**READING TEXT:**
======

When I tell Amanda Mills that I paid off my monthly credit card balance minutes before our call, she laughs. The Toronto-based Mills is a financial therapist. She’ll ask you about your parents, but it will be less about whether Mommy and Daddy favored your sister over you and more about whether your mother obsessively clipped coupons or whether your father bought himself a new car every year.
“Money isn’t about money; it’s how we feel about it. You can have two people in exactly the same position and one’s proud of where they are and the other feels like their life is in ruins,” she tells me.
Mills is at the forefront of a burgeoning industry. There is a national Financial Therapy Association, which had its third annual conference in September; Mills was a featured speaker. Her own work in this area grew out of her bookkeeping business focused on serving clients in the arts. “I’d tell someone they owed $10,000 in taxes and they’d start crying, not because of the number, but because of how out of control the situation made them feel.” In addition to helping clients with financial reporting, she now helps them to understand the links between the figures and their feelings about them.
And, she’s good at what she does. When the conversation turns personal — I’ve filled out the intake forms and thought exercises she has clients work through — Mills has my number. “For you, if you don’t have money, you’re not safe,” she tells me, correctly diagnosing my inability to part with a bigger portion of my pay check as an attempt to insulate myself from the dangers of the outside world. “You can’t really secure your future. No matter how much money you have, you could still get cancer, a meteor could fall, someone could shoot you on the street,” she reminds me. She recommends I think about self-defense classes as a healthier way to feel in control of my environment than pinching every penny in anticipation of rainy days not seen since Noah and his ark.

======

According to the article on financial therapy, what kind of business did Mills's work in this area grow out of? The material that comes next has no connection to the article on financial therapy.

**SUPPLIED MATERIAL:**
======

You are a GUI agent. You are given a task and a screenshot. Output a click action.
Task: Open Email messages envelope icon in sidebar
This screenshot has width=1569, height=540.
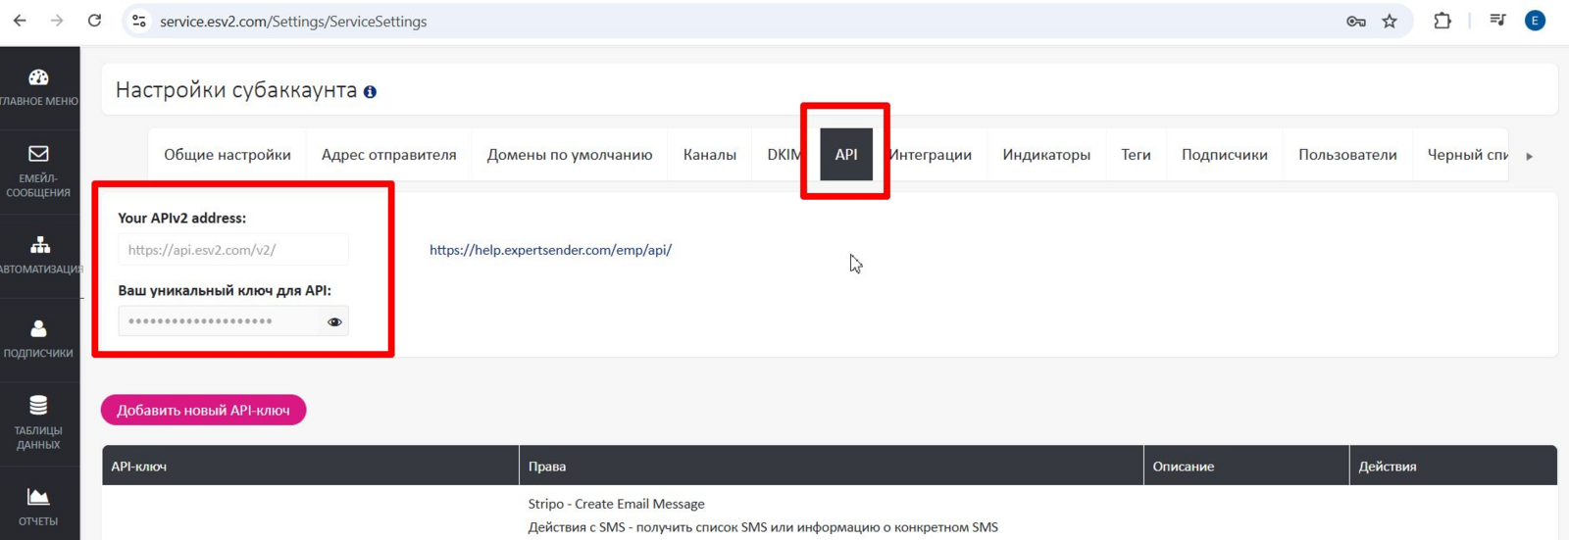click(x=38, y=154)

======

**YOUR RESPONSE:**
Her bookkeeping business focused on serving clients in the arts.